Stored records
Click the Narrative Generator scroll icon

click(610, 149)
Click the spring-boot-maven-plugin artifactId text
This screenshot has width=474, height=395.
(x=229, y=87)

● Short problem:
Output every one of the records above word for word, changing nothing.

● Reply:
Click the Narrative Generator scroll icon

click(610, 149)
Click the spring-boot-maven-plugin artifactId text
This screenshot has width=474, height=395.
(x=229, y=87)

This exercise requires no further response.